WHAT YOU HAVE TO DO | All lines in the material below that contain "arrow" should be located and copied.

EXERCISE MATERIALS |

○ ○ ○ ○

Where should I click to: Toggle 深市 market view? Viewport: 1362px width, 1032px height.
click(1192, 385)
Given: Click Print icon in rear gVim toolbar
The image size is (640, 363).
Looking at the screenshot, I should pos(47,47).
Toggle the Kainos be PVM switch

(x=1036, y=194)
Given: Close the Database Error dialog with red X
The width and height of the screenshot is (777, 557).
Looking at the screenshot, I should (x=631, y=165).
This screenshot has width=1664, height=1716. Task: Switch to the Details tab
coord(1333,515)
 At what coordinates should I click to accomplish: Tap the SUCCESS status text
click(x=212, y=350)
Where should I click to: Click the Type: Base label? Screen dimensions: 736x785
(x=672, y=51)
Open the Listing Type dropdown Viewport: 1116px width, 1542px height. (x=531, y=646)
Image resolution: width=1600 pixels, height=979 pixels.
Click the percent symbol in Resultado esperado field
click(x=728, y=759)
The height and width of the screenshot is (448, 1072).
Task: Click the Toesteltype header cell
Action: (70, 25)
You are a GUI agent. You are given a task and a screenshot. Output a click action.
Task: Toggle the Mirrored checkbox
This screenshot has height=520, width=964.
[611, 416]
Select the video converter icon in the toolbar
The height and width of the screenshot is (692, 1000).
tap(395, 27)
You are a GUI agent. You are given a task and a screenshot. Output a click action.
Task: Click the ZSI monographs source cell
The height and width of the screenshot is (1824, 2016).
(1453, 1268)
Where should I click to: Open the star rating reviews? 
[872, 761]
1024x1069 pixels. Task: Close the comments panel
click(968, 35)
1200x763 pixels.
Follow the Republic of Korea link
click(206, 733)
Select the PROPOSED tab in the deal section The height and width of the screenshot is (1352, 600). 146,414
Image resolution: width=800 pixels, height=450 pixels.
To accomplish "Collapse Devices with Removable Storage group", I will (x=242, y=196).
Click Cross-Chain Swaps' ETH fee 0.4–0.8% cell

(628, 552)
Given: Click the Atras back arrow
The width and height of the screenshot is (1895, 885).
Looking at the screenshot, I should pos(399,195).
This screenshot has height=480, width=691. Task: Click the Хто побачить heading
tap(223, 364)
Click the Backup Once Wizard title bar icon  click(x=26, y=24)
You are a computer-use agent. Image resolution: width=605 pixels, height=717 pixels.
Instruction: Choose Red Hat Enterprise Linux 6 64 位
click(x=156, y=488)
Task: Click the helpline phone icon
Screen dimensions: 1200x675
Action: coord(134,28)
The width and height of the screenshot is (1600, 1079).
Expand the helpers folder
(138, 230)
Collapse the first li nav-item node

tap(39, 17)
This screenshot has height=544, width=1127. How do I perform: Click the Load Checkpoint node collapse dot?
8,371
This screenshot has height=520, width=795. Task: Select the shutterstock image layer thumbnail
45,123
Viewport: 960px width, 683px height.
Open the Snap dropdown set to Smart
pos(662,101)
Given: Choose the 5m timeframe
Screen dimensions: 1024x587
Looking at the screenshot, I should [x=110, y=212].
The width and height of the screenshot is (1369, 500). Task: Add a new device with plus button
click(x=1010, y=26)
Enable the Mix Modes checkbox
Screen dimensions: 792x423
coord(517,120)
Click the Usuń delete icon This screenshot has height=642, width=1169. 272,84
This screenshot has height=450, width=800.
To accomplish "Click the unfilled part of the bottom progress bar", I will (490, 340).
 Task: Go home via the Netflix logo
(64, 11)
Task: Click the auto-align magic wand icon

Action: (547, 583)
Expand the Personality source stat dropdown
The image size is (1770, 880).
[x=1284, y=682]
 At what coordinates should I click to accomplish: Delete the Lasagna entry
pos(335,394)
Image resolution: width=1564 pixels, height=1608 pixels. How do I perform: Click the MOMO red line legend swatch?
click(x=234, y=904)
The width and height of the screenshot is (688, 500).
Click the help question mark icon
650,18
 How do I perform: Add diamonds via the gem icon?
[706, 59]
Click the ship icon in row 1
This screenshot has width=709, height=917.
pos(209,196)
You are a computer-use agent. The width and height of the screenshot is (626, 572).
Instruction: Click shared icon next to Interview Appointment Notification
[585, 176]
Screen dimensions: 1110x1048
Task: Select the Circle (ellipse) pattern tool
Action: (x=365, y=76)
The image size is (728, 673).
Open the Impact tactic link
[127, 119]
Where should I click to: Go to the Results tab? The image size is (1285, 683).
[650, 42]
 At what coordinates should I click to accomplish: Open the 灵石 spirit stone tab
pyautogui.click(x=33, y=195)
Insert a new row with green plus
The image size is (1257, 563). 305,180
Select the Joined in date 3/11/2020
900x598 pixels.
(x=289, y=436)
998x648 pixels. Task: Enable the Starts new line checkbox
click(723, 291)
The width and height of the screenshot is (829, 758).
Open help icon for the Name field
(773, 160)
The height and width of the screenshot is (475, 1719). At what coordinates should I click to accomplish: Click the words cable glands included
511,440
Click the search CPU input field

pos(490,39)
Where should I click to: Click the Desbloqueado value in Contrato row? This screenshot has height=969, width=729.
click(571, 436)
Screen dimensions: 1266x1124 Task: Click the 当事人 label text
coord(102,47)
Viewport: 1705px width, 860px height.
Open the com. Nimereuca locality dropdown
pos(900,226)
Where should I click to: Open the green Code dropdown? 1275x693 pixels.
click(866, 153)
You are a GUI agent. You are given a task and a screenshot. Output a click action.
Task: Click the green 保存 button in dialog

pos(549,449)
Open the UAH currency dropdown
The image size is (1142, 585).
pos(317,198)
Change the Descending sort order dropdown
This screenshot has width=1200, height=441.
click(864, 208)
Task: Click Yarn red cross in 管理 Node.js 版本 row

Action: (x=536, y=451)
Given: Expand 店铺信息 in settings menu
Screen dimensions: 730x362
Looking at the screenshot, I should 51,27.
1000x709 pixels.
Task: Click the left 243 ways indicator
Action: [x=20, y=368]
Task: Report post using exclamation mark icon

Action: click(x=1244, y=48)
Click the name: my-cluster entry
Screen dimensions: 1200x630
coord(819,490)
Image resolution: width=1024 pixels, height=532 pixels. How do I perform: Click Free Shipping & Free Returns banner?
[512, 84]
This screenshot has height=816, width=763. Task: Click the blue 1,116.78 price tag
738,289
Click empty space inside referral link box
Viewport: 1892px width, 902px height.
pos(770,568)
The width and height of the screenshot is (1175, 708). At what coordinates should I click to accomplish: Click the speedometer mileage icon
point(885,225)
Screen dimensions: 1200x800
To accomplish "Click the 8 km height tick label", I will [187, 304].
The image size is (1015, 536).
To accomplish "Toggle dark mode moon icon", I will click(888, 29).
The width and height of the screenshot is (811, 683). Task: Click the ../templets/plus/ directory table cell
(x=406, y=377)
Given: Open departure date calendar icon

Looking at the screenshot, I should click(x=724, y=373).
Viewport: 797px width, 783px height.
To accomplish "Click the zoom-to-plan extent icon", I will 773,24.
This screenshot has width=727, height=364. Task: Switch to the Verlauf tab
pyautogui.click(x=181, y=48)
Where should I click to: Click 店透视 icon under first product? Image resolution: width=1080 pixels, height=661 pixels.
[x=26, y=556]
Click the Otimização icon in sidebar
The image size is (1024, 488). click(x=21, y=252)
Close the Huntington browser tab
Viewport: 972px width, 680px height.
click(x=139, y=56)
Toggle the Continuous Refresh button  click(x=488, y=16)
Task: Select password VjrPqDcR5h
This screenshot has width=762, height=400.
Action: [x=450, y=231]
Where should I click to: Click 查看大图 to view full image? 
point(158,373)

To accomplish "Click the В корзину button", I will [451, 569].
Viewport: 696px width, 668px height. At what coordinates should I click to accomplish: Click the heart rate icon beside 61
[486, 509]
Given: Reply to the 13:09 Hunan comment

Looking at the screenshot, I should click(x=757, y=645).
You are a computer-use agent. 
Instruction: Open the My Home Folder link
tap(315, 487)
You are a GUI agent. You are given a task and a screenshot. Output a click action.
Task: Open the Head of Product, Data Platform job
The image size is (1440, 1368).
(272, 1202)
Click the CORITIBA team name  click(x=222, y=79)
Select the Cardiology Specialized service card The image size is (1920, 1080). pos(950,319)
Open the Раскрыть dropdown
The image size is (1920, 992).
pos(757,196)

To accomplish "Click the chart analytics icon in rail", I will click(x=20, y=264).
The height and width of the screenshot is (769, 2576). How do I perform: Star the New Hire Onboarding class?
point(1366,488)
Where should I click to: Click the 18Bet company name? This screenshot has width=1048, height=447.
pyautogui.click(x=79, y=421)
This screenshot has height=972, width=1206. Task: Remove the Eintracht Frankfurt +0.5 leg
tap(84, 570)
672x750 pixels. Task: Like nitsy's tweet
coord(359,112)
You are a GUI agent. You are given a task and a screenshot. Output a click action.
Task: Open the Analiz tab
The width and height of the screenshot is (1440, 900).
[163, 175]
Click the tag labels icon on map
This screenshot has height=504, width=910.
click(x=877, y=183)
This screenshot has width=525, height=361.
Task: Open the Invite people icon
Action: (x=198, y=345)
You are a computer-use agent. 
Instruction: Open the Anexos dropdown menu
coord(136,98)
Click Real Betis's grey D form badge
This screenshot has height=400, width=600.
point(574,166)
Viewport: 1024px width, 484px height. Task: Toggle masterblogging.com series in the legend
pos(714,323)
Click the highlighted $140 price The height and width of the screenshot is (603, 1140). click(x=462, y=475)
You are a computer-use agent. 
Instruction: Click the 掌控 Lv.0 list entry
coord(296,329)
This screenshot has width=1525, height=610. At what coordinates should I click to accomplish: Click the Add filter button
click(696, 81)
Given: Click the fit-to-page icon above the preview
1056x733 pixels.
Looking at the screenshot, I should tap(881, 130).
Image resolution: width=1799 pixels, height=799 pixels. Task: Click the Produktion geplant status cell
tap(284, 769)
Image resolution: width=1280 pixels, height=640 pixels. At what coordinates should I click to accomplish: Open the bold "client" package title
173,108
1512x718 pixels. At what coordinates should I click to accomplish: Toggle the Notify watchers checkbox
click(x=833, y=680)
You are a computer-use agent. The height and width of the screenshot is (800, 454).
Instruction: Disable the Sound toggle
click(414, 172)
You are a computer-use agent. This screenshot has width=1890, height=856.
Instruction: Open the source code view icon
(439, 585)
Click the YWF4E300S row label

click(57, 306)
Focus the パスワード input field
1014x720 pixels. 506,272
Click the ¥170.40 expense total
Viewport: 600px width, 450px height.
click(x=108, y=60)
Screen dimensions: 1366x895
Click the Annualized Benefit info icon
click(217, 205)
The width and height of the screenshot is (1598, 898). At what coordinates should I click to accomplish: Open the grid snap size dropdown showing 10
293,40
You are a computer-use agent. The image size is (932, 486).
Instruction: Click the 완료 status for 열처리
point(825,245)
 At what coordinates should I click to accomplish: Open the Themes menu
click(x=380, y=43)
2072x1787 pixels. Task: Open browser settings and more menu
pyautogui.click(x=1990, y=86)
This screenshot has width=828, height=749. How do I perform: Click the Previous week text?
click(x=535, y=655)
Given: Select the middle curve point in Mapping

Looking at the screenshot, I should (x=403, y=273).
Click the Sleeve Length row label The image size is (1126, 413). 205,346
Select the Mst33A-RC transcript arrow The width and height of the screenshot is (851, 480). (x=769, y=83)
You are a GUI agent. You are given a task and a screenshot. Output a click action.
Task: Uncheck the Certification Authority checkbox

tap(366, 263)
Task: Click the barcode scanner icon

○ ○ ○ ○

REPLY |
Given: Click the Atras back arrow
Select the Mst33A-RC transcript arrow The width and height of the screenshot is (851, 480). (x=769, y=83)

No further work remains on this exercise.